Minerals: Industrial Minerals and Commodities

Heavy Mineral Sands, Frack Sands, and Silica Sand

Heavy mineral sands continuing rutile, ilmenite, zircon, monazite, and xenotime are sources for pigments, titanium feedstock, glazes, industrial additives, rare earth elements, and abrasives. Learn how Bruker can bring innovative workflow solutions to heavy mineral sands exploration and production.

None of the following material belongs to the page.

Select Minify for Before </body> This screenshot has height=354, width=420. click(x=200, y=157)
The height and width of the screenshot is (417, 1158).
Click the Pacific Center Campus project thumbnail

Mineral Sands: Innovative Analysis of Small Grains with Big Importance

Rare and valuable, heavy mineral sands provide resources that are critical to the modern economy. Heavy mineral sands are paleo dune, beach, or river deposits enriched in high density minerals such as ilmenite, zircon, leucoxene, monazite and rutile. Less commonly garnet, magnetite, sapphire, diamond and staurolite are also mined from heavy mineral sand deposits. The natural hydrodynamic processes of ancient environments sorted sands by density,which can also be seen on modern beaches as dark sand layers. Heavy mineral sands are used as raw feedstocks in industrial processes and as products themselves. Zircon is used for control rods in nuclear reactors. Rutile is the primary source of titanium for white paints. Some sand is also used as proppant for hydraulic fracturing in oil and gas wells and as a source of high-purity silicon. The possibility of extracting rare earth elements from mineral sands is being actively explored. 

All industrial mineral utilization of sand deposits relies on reliable chemical and textural classification of deposits. Bruker has partnered with industry leaders and government research institutes to pioneer new methods for heavy mineral sands assessment, grade control for sand projects, and process control during sorting and processing.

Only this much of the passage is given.